Although the overhead placement of these split units is clearly a matter of practicality, I can’t help but overthink and ask myself if we also tend to place them at such heights, along with other physical objects including speakers, curtains, wall reliefs and friezes, because they pertain to immaterial realms such as temperature, sound, light and narration. As a “unit,” this compact object is at once whole and dependent upon an unseen network, which suggests a hidden elsewhere beyond the confine of the room. While its boxiness could bring to mind minimalism’s so-called “specific objects” (objects that can be apprehended on a phenomenological level), the idea that it contains unseen parts and is linked to an unseen system constitutes a conceptual or even metaphoric opening. Philip Seibel’s quietly baroque Gehäuse sculptures consciously play with this dichotomy.

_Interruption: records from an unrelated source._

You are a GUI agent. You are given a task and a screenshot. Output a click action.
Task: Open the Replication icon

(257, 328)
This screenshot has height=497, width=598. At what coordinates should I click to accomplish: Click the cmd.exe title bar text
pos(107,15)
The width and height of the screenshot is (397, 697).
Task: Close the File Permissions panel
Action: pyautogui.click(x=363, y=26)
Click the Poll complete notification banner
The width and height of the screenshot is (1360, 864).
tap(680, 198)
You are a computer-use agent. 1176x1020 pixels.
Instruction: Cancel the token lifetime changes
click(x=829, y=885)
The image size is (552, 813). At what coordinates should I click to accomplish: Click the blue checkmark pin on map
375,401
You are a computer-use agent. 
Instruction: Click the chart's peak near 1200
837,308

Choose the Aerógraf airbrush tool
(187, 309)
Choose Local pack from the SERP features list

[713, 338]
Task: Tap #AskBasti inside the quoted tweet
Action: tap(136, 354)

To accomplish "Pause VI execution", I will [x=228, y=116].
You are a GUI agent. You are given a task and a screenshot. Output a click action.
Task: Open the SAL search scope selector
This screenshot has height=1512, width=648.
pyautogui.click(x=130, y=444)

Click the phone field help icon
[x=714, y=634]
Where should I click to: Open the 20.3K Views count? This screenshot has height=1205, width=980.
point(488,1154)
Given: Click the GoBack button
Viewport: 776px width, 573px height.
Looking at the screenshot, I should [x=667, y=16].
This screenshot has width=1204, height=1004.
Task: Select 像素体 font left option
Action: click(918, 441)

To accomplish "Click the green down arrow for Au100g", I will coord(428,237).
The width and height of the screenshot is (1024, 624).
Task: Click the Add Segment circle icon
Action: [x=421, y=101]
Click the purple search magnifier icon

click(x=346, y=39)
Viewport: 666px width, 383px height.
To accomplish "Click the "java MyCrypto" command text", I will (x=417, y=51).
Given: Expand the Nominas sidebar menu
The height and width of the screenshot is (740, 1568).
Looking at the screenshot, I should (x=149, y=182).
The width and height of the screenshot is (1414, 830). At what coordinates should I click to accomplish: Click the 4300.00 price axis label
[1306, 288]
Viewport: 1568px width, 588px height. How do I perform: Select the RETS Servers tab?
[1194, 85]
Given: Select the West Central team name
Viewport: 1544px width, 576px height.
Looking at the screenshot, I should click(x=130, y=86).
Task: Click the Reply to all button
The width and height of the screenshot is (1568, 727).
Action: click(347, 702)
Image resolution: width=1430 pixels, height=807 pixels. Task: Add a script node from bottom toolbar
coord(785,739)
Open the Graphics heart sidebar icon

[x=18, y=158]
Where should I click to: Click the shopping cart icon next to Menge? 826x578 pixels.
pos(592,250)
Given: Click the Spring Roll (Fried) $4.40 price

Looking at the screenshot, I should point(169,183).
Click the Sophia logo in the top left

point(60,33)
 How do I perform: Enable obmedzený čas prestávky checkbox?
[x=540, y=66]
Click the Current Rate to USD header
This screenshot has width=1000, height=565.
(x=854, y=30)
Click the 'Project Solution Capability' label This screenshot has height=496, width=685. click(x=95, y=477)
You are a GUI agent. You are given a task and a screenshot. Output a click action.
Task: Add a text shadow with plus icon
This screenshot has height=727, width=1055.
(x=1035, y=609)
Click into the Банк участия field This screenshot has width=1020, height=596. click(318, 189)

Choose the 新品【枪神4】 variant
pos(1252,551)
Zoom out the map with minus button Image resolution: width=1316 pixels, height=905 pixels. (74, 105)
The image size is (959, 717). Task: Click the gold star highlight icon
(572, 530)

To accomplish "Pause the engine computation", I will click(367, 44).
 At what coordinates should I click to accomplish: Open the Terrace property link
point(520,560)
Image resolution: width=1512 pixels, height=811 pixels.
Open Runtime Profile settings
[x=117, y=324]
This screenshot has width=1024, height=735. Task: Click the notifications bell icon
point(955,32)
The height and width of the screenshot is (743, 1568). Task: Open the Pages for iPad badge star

In borrowing some of the formal qualities of these units, Seibel paradoxically empties them out, thereby turning what first appears to be an enclosure into a container or a vessel where other ideas can get on board like stowaways. Looking up at his Gehäuse makes us aware of the many other vessels and boxes that create and sustain the conditions for our lives, those that shield us and our belongings, or again, those which act as receptacles for our fears and aspirations. Like ships made of reeds, there is something sensible but absurd about Seibel’s encasements. Their sleek finish seems to conceal something that is beyond our reach; or at least, it blurs the line between the manufactured and the handcrafted, the real and the fake, the readymade and the not already made, the functional and the decorative, the office, the hotel and the gallery.